Tractable Control for Autoregressive Language Generation
Authors: Honghua Zhang, Meihua Dang, Nanyun Peng, Guy Van Den Broeck
ICML 2023 | Conference PDF | Archive PDF | Plain Text | LLM Run Details
| Reproducibility Variable | Result | LLM Response |
|---|---|---|
| Research Type | Experimental | In this section, we demonstrate the effectiveness of Ge La To on challenging benchmarks for constrained generation: Common Gen (Lin et al., 2020), Yelp!Review (Cho et al., 2019) and News (Zhang et al., 2020); in particular, we focus on Common Gen for detailed analysis. For both unsupervised and supervised settings, Ge La To achieves state-of-the-art performance in terms of various automatic evaluation metrics including BLEU score while guaranteeing 100% constraint satisfaction.

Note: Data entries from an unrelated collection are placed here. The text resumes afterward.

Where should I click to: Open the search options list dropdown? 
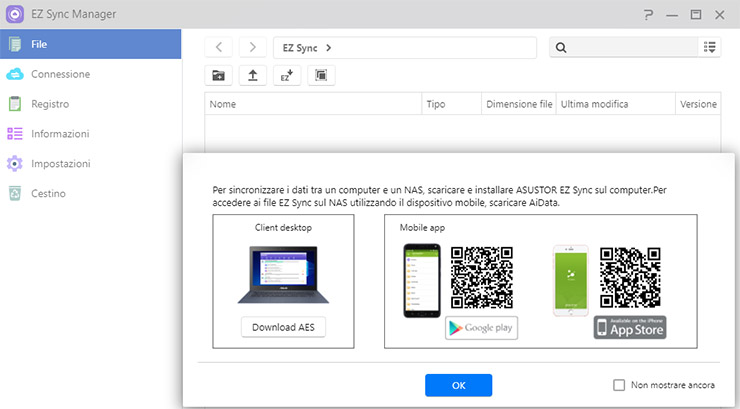coord(710,47)
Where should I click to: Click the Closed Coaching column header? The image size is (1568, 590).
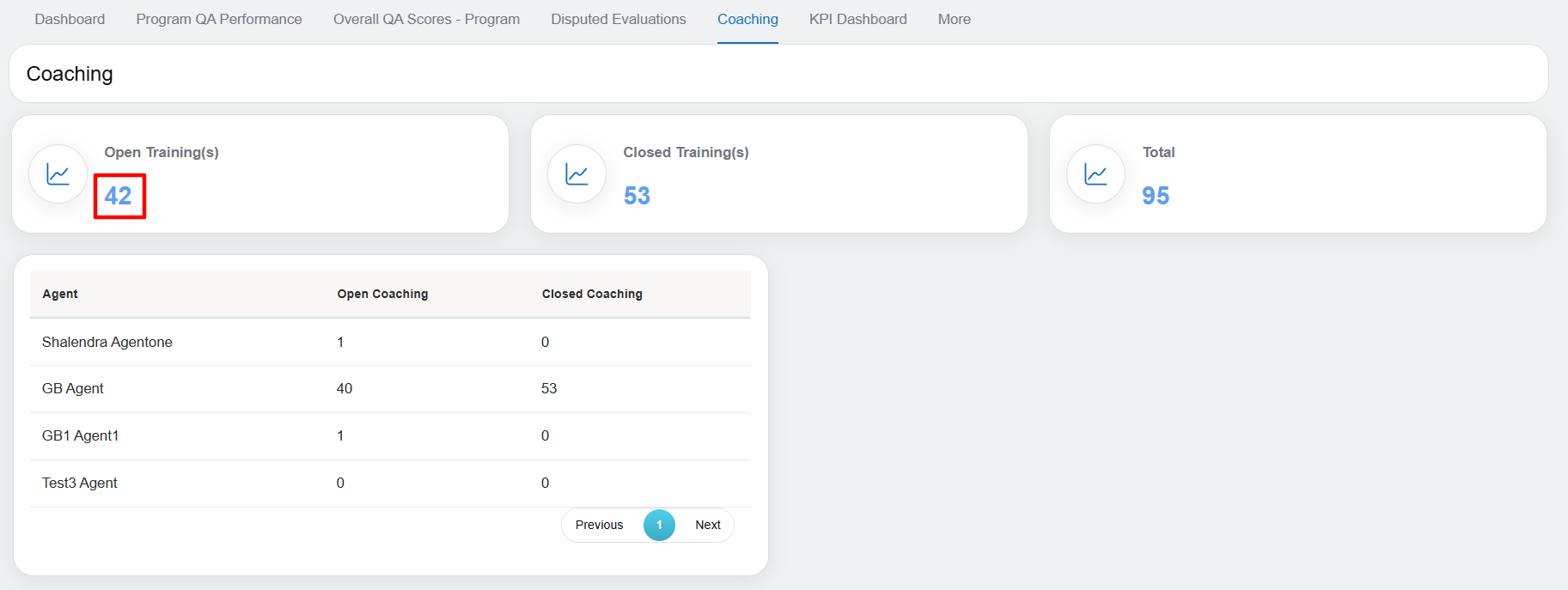tap(592, 294)
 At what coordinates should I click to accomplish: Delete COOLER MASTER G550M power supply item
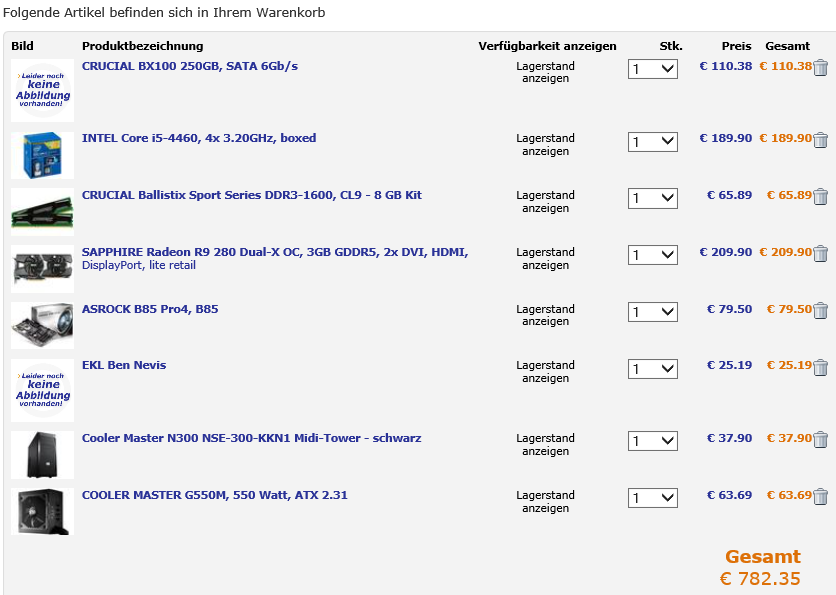[x=821, y=497]
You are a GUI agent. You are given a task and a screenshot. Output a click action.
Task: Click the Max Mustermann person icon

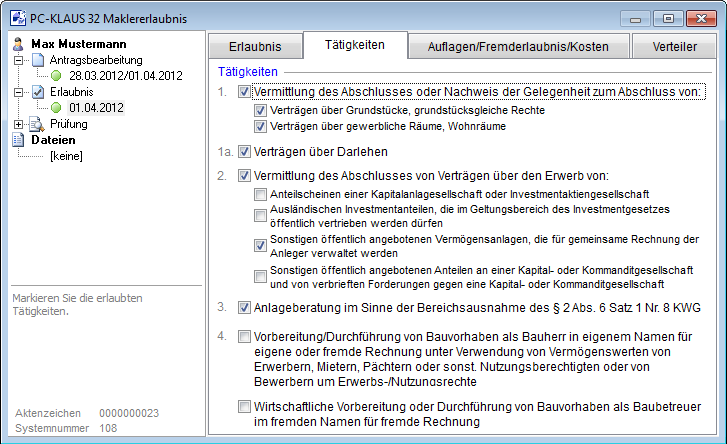click(17, 44)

Main evaluation results are presented in Table 1. |
| Researcher Affiliation | Academia | Honghua Zhang * 1 Meihua Dang * 1 Nanyun Peng 1 Guy Van den Broeck 1 1Department of Computer Science, University of California, Los Angeles, USA. |
| Pseudocode | Yes | Algorithm 1 Constrained Sampling with Ge La To |
| Open Source Code | Yes | In this section, we demonstrate the effectiveness of Ge La To2 https://github.com/UCLA-StarAI/GeLaTo on challenging benchmarks for constrained generation |
| Open Datasets | Yes | Common Gen (Lin et al., 2020) is a benchmark for constrained generation with lexical constraints... We also evaluate Ge La To on the Yelp!Review (Cho et al., 2019) and the News (Zhang et al., 2020) datasets. |
| Dataset Splits | Yes | For hyper-parameter tuning, we conduct cross-validation on a small subset of the training set and report evaluation results for both validation (dev) and test set. |
| Hardware Specification | Yes | all methods are evaluated on a single NVIDIA A100 GPU with 40 GB memory |
| Software Dependencies | No | The paper mentions the use of 'Juice.jl framework (Dang et al., 2021)' and 'LemmInflect3', but does not provide specific version numbers for these or any other software dependencies. |
| Experiment Setup | Yes | Unsupervised Setting: we fine-tune the model for 1 epoch with learning rate = 1e-6. Supervised Setting: for 3 epochs with learning rate = 1e-6. Training HMMs: we train HMMs with the expectation-maximization (EM) algorithm for 40 epochs, and we resample 0.2 million examples for each epoch. Decoding: We adopt beam search to greedily search for x1:n that maximizes p(x1:n | α); we experiment with different beam sizes: 16, 32, 64 and 128. |